• **What to do**
Find the word "computer" in the listing below, then return every line it appears in.

• **Given records**
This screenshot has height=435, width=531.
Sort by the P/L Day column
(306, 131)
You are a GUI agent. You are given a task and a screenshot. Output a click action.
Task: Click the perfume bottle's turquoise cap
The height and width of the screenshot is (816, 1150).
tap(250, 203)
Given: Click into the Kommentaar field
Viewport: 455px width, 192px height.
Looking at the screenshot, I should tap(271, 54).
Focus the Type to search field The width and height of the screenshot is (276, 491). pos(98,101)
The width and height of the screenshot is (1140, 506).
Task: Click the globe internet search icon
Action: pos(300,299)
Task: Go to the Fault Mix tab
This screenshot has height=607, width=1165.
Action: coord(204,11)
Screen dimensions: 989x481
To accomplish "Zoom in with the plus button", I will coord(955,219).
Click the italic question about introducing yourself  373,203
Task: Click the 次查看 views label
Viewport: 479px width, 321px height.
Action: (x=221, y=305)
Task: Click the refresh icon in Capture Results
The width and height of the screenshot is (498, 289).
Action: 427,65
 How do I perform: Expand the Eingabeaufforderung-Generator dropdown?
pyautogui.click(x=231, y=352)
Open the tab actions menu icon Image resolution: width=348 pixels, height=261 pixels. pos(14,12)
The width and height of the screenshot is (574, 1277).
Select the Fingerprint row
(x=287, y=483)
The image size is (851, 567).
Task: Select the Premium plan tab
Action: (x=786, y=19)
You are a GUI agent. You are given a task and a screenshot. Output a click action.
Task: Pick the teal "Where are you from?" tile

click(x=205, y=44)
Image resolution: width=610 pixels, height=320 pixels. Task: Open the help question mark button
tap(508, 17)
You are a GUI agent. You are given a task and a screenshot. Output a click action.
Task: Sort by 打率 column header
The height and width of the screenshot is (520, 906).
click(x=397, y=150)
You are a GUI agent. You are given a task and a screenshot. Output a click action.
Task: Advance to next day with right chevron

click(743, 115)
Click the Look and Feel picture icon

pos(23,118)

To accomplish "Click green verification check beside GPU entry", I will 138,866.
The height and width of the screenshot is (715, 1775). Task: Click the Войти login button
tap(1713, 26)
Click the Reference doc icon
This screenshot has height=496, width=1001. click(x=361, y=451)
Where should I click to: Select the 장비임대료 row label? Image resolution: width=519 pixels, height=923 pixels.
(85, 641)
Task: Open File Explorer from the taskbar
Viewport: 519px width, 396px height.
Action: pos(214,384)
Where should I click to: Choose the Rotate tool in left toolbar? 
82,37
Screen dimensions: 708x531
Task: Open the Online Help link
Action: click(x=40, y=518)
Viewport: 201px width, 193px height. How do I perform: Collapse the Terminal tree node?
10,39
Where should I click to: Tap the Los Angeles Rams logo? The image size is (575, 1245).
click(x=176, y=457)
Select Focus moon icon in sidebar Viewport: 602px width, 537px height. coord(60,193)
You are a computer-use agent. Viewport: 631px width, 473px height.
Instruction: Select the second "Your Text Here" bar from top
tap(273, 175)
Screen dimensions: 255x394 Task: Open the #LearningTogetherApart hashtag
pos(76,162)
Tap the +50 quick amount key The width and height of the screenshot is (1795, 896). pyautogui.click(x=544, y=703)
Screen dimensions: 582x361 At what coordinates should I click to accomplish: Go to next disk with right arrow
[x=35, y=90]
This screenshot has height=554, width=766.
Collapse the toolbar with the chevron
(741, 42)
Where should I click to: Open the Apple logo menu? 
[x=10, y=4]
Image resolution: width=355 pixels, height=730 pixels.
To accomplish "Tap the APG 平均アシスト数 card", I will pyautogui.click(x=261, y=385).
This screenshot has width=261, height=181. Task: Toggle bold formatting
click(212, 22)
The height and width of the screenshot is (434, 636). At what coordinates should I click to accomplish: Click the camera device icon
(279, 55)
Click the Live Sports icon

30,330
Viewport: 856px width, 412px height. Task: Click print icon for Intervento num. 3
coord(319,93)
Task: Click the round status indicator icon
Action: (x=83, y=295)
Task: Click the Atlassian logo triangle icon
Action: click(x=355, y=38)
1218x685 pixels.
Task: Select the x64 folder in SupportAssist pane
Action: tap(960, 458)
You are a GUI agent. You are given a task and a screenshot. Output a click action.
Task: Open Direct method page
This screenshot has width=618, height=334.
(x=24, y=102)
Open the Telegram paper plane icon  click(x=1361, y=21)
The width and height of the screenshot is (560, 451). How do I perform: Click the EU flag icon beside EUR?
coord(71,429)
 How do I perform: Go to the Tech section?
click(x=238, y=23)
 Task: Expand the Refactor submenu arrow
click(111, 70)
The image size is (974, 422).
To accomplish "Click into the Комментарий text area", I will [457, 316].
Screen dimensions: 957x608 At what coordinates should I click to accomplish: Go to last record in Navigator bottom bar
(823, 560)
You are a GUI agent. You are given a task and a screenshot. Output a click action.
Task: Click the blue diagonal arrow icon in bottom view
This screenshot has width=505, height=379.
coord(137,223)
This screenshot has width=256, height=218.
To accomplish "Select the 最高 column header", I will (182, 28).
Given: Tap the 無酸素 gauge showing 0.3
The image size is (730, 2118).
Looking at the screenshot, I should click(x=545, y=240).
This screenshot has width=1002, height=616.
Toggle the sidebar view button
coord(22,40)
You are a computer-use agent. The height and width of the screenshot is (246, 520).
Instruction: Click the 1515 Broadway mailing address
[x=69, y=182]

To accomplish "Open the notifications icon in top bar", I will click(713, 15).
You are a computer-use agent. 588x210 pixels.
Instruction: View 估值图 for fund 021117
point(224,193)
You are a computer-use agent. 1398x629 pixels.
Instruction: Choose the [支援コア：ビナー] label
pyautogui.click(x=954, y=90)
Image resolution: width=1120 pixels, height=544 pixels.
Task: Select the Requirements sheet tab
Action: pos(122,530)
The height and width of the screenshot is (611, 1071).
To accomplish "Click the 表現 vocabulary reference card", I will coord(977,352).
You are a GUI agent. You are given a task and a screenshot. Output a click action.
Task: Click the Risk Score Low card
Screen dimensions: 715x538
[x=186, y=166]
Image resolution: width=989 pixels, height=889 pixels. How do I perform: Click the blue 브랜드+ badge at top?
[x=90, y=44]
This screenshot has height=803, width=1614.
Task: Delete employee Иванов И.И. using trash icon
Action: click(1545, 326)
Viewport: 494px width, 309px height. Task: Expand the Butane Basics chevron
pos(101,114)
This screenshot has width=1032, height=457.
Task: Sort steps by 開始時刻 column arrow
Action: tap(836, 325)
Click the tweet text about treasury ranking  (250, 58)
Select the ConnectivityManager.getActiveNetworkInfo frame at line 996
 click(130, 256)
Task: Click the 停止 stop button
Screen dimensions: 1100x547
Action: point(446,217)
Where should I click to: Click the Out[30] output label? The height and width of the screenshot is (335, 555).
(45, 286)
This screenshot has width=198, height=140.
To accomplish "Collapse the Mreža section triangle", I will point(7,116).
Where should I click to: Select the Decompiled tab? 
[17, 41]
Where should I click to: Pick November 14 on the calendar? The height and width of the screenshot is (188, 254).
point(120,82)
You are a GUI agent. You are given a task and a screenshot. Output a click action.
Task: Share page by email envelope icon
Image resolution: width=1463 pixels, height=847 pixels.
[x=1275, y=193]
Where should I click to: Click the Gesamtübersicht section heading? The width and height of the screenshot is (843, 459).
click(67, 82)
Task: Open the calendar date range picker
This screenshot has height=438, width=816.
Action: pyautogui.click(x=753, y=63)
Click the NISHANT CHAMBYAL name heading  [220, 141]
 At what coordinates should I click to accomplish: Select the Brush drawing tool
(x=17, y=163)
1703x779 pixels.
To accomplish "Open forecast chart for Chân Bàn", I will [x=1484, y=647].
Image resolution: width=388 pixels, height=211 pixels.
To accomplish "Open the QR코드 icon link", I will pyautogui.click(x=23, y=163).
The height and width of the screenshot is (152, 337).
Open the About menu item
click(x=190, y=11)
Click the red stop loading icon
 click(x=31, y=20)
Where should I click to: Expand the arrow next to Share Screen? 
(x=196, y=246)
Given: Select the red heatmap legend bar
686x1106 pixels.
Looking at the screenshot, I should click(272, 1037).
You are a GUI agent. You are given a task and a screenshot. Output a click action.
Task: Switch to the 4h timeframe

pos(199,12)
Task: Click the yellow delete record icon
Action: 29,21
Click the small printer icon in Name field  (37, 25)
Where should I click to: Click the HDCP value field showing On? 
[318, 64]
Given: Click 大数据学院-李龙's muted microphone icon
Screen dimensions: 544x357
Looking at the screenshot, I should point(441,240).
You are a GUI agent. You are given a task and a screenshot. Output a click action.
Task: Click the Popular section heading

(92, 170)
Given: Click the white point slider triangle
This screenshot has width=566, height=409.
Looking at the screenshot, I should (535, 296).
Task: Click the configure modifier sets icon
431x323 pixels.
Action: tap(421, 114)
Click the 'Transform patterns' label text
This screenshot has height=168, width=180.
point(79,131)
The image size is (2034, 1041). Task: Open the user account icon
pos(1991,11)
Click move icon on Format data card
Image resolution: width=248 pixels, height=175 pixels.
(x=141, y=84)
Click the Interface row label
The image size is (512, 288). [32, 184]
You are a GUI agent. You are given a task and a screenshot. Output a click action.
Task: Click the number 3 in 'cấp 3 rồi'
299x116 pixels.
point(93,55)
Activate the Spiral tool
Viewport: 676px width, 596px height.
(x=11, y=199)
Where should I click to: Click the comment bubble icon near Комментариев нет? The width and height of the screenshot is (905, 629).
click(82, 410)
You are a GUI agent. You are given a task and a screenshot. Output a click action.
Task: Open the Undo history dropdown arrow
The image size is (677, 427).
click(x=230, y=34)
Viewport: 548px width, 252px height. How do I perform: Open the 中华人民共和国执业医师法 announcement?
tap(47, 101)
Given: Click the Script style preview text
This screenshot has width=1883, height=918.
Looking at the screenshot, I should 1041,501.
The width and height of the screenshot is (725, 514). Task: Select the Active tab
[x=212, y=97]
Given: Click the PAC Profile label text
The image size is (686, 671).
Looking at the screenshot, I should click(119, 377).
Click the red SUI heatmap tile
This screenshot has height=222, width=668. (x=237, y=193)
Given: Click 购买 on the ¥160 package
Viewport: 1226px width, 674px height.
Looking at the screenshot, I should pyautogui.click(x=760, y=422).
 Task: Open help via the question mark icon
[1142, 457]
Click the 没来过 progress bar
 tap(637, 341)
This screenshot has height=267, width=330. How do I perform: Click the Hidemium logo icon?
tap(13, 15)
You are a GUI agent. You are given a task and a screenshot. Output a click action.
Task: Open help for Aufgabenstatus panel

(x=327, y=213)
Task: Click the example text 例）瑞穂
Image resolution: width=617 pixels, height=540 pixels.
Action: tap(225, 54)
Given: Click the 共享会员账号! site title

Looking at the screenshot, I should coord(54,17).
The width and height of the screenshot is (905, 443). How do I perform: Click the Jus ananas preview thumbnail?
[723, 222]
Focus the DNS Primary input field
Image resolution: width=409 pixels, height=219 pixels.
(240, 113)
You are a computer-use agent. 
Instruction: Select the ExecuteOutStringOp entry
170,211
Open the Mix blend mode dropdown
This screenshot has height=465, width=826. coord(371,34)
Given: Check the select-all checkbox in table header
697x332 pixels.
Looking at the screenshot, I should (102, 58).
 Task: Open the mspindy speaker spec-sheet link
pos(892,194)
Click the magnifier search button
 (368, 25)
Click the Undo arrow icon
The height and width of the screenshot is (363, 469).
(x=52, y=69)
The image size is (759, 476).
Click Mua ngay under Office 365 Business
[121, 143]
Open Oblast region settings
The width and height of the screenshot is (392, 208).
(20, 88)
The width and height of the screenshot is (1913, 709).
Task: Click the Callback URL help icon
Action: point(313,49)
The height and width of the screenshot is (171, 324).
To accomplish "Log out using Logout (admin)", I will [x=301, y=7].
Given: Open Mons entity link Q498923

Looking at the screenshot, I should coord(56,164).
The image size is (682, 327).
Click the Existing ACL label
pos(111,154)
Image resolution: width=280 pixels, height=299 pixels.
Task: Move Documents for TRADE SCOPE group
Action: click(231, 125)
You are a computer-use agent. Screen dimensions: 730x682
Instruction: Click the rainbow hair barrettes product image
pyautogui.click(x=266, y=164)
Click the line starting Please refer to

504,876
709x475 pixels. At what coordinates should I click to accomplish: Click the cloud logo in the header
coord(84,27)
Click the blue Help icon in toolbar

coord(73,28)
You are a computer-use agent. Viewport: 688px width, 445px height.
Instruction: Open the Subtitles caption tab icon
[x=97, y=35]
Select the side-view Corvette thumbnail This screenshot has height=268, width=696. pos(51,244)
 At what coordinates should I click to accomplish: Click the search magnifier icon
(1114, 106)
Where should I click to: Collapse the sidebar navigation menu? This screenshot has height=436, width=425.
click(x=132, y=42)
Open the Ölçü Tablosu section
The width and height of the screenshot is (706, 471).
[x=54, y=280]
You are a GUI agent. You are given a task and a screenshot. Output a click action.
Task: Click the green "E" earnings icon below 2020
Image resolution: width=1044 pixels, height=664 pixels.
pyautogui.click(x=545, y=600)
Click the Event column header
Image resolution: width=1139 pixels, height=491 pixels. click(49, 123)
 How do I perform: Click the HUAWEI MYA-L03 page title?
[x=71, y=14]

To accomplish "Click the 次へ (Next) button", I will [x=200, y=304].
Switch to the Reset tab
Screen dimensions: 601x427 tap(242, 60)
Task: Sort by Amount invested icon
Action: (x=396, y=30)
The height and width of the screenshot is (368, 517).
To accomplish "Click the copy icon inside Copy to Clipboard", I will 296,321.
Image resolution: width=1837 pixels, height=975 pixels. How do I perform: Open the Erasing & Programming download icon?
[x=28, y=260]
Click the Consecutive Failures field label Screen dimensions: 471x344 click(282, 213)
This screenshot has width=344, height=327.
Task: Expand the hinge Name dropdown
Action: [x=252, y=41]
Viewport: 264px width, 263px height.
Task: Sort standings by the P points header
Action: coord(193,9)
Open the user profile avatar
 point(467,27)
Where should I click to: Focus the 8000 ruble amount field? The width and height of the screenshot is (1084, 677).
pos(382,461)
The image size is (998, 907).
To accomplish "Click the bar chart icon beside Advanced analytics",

• **Expected answer**
You are a computer-use agent. Viewport: 631px width, 473px height.
You are a computer-use agent. The height and width of the screenshot is (246, 520).
You are a computer-use agent. 588x210 pixels.
You are a computer-use agent. 1398x629 pixels.
You are a computer-use agent. 
You are a computer-use agent. Screen dimensions: 730x682
You are a computer-use agent. Viewport: 688px width, 445px height.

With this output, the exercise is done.